Could you rewrite the passage on seizures and tics, starting with "Tics are purposeless, rapid" and going on through "clearing the throat.", with "behaviour" replaced by "behavior"?

### Source passage
⟨
Simple Partial—These produce symptoms associated with the area of abnormal neural activity in the brain: motor signs, sensory symptoms, autonomic signs and symptoms (involuntary activity controlled by autonomic nervous system), and psychic symptoms (altered states of consciousness). There is no impairment of consciousness in simple partial seizures.

Complex Partial—Impairment of consciousness, characteristic of complex partial seizures (CPS), results in the inability to respond to or carry out simple commands or to execute willed movement, and a lack of awareness of one's surroundings and events. Automatisms may occur. An automatism is a more or less coordinated, involuntary motor activity. A simple complex seizure may begin as a simple partial seizure.



Tics are purposeless, rapid and repeated contractions of a group of muscles that result in movement (a motor tic) or the production of a sound (a vocal tic). Sometimes, a tic involves more complex behaviour.

Motor tics often involve the muscles of the face, head and neck, with movements such as blinking, lip smacking, facial twitching, grimacing and shrugging of the shoulders. Common vocal tics include coughing, grunting or clearing the throat.
⟩
### Data extracts
⟨
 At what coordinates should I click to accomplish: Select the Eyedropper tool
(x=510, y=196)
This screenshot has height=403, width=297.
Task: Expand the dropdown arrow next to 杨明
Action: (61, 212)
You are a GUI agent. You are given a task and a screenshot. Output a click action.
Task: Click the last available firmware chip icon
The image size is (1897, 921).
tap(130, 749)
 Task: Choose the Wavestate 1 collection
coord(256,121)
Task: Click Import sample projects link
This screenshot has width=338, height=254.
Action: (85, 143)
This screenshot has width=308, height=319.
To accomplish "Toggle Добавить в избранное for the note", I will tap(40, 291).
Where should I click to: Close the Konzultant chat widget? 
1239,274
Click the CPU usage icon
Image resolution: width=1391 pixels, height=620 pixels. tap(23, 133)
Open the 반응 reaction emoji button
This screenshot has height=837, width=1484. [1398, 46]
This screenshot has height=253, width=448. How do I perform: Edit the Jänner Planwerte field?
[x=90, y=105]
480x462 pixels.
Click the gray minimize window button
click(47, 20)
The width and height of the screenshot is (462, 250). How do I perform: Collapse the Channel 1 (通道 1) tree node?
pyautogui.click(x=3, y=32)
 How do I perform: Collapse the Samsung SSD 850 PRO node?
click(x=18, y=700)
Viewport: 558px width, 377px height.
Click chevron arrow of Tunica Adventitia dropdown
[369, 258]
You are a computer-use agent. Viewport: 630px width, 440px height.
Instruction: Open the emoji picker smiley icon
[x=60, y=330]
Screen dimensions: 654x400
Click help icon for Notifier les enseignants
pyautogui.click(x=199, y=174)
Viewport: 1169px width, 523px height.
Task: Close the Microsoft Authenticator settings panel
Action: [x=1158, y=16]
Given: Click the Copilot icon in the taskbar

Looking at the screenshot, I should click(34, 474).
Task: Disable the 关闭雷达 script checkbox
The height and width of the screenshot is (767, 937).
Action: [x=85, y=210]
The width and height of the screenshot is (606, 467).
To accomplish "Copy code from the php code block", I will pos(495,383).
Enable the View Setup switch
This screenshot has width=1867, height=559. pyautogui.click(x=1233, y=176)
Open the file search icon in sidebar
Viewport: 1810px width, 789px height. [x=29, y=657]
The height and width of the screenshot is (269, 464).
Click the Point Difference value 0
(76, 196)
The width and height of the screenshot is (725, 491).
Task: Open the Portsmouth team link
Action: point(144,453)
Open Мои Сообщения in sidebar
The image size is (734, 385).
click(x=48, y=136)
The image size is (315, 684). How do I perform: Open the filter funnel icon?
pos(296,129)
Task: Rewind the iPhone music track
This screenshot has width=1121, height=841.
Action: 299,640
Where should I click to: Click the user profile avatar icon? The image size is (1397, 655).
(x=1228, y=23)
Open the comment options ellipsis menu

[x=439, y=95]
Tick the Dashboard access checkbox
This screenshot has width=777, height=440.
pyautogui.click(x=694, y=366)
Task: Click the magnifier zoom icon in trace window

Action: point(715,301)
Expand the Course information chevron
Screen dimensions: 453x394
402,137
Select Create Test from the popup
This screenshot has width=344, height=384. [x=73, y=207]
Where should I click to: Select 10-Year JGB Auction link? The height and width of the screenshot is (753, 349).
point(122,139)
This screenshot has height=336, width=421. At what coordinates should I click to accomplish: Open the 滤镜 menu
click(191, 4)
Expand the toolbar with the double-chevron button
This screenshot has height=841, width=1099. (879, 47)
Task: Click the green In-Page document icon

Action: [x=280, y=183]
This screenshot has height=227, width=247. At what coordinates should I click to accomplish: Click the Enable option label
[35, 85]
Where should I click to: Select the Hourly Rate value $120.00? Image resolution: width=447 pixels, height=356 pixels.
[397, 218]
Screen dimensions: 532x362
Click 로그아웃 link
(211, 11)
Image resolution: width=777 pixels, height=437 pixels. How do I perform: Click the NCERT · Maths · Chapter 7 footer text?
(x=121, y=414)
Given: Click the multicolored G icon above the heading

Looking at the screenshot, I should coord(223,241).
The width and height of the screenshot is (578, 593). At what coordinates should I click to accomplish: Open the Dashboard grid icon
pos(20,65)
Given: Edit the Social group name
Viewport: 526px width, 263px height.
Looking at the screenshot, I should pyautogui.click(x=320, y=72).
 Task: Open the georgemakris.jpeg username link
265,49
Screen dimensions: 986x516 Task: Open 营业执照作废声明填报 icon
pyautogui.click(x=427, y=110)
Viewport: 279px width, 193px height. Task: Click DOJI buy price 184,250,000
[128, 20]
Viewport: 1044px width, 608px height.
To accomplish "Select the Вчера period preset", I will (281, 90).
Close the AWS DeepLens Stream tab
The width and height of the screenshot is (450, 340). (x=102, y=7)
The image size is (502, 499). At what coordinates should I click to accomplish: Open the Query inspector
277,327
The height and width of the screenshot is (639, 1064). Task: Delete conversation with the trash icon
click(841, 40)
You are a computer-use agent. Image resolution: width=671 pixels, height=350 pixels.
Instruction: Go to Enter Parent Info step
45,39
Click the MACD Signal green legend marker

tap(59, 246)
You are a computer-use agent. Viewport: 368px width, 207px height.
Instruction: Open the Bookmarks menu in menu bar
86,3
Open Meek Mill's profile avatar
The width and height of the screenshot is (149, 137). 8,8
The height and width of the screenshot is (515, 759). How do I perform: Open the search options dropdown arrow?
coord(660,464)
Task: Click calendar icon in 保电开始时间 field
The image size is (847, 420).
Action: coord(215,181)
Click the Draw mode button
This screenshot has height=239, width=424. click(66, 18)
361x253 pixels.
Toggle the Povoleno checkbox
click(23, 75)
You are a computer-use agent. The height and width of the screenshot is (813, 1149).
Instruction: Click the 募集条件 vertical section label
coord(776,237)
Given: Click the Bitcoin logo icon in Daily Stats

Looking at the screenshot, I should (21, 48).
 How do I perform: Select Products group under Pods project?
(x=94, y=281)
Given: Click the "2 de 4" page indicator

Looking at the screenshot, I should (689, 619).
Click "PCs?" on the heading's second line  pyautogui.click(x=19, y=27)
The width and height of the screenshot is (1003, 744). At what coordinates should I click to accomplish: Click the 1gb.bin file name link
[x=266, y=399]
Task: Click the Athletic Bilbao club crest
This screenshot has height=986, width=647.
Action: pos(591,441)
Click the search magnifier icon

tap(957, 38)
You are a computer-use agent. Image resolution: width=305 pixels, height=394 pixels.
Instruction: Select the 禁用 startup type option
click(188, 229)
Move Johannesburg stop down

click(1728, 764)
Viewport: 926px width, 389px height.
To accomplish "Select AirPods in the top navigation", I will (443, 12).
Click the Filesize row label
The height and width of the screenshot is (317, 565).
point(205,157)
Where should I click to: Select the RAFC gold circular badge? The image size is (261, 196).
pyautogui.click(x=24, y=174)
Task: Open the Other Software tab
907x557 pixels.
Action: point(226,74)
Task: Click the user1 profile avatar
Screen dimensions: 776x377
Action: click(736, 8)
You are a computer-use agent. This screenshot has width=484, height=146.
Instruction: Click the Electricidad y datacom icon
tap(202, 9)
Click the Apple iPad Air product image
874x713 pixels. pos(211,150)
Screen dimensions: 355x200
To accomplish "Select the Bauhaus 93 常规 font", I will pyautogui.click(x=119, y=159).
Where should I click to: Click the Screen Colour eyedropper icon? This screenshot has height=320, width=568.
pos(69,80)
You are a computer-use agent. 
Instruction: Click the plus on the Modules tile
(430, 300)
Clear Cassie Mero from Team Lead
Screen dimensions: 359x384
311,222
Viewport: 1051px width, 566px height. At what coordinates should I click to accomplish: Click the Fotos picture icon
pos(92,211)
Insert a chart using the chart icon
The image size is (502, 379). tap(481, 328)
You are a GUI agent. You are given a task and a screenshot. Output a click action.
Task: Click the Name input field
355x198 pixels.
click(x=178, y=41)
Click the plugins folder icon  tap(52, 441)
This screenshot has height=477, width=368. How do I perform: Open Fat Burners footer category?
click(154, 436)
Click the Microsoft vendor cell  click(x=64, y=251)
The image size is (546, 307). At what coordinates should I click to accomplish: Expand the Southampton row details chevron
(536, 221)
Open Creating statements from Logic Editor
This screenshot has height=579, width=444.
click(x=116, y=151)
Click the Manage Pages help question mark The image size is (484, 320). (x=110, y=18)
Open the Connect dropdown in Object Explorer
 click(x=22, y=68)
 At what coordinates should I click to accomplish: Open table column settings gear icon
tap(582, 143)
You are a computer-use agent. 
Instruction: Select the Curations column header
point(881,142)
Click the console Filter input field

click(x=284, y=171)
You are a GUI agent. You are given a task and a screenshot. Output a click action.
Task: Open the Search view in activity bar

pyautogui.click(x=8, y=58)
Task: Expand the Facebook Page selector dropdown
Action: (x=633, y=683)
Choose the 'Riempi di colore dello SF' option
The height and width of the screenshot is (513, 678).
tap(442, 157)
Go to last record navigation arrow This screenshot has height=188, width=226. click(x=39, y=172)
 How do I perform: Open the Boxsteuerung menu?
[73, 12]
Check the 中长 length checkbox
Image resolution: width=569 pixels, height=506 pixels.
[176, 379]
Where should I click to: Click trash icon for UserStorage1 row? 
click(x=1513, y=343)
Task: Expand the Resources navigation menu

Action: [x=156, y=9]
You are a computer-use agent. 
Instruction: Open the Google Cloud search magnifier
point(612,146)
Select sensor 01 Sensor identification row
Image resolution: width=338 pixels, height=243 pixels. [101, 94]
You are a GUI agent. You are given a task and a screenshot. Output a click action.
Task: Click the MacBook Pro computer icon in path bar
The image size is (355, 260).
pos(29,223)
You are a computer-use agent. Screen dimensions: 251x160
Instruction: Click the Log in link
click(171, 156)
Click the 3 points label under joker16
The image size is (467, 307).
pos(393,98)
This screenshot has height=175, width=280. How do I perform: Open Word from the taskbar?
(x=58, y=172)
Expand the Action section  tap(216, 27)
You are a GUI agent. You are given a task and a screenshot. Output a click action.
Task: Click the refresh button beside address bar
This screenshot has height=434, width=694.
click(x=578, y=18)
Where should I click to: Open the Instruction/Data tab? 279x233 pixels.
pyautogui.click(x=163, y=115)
⟩
### Exercise response
Tics are purposeless, rapid and repeated contractions of a group of muscles that result in movement (a motor tic) or the production of a sound (a vocal tic). Sometimes, a tic involves more complex behavior.

Motor tics often involve the muscles of the face, head and neck, with movements such as blinking, lip smacking, facial twitching, grimacing and shrugging of the shoulders. Common vocal tics include coughing, grunting or clearing the throat.